Task details -
Go through the data below. Pull out every line that has the word "checkbox".
▼
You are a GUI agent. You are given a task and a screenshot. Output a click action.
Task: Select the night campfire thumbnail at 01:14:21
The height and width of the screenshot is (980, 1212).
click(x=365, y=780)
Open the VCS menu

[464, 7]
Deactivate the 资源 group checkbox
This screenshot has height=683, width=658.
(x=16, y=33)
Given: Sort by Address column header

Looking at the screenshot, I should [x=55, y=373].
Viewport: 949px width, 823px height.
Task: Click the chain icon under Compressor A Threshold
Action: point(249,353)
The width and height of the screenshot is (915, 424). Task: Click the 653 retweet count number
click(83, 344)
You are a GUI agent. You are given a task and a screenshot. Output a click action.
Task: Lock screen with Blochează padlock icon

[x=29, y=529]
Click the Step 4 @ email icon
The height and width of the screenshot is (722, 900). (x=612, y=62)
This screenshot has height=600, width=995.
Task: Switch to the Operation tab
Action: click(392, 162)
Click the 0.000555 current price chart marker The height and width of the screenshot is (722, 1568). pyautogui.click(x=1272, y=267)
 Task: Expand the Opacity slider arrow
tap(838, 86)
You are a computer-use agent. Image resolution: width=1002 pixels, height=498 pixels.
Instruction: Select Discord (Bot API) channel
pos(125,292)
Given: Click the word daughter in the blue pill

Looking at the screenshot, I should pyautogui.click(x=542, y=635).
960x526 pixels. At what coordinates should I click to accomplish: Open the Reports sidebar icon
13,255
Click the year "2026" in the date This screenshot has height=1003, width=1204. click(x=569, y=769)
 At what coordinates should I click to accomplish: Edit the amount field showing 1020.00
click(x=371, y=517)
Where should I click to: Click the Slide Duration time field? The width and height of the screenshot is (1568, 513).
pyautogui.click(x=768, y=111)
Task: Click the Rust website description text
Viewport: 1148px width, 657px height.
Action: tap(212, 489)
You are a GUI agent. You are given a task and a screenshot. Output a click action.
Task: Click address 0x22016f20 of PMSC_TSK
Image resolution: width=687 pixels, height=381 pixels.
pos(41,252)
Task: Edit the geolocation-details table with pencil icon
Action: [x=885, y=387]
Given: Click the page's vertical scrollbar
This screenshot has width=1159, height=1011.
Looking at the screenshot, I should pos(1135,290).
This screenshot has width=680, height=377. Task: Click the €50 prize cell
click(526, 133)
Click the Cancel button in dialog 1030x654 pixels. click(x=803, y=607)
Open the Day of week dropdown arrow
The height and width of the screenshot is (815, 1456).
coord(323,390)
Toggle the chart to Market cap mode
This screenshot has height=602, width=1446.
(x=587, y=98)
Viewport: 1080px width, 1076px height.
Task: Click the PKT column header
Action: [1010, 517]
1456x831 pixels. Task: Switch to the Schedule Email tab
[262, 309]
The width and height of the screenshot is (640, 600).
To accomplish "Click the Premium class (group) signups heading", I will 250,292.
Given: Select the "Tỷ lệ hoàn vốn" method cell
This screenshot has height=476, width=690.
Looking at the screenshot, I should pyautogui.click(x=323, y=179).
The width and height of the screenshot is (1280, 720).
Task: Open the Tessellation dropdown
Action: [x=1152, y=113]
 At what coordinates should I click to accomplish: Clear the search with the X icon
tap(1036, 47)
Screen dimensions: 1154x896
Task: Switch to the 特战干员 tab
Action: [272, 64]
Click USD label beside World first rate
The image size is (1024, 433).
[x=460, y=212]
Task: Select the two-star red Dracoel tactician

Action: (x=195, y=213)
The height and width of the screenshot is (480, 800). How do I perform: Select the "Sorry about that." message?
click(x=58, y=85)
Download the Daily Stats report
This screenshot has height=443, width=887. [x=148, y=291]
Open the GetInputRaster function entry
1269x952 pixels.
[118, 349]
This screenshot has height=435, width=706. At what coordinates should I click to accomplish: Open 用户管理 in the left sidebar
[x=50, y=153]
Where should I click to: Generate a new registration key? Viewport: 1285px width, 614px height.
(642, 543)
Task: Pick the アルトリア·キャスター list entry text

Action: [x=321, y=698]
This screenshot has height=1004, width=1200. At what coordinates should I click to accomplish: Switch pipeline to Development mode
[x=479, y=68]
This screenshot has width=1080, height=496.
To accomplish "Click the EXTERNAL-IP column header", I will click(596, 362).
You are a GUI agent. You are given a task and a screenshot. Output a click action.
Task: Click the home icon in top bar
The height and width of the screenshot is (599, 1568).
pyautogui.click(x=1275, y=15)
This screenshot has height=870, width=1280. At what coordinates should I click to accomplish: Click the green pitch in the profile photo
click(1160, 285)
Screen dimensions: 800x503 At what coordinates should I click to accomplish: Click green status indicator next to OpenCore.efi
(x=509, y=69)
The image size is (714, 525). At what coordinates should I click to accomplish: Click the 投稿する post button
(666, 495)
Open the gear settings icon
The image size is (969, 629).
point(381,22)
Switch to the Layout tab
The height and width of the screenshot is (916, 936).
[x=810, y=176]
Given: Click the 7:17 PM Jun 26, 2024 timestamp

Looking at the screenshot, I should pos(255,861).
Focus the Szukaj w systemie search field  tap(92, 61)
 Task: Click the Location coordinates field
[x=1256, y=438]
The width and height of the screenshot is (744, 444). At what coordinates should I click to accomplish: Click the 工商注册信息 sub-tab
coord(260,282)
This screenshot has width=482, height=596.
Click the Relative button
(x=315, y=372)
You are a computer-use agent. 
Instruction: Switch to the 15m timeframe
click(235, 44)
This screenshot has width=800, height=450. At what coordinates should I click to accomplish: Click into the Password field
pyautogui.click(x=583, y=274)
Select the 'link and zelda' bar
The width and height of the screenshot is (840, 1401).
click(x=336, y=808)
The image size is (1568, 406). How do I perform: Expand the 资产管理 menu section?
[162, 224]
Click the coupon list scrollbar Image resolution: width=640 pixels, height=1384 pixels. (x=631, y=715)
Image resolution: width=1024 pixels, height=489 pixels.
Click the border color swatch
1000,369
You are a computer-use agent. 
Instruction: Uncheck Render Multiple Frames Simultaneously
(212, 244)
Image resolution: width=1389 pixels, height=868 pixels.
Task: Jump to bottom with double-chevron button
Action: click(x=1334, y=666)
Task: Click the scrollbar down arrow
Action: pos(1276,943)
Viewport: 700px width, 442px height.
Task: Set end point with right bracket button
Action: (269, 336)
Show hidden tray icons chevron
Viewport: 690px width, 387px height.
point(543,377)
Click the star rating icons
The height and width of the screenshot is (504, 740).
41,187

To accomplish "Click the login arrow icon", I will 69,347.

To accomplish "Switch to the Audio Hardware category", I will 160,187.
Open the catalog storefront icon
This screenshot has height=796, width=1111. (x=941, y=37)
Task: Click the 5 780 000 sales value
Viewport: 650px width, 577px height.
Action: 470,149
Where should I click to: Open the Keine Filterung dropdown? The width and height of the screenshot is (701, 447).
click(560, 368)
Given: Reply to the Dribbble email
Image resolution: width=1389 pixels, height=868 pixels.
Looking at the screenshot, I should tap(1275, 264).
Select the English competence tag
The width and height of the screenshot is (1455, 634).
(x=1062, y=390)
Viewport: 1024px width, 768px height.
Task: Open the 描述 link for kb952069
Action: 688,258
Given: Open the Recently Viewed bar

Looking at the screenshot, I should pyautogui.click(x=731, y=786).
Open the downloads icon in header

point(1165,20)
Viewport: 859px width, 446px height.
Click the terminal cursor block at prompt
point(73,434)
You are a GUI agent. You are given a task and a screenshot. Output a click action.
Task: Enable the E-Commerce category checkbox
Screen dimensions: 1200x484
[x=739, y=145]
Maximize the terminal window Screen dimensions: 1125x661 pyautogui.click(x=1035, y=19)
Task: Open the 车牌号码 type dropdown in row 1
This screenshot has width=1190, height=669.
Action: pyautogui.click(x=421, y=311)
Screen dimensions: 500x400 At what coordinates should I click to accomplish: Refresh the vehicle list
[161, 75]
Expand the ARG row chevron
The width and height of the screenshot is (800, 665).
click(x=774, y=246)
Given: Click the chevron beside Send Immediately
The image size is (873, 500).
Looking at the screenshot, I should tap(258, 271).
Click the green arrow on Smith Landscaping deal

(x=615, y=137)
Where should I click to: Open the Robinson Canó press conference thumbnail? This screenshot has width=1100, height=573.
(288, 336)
▲
Response box -
Deactivate the 资源 group checkbox
Task: Enable the E-Commerce category checkbox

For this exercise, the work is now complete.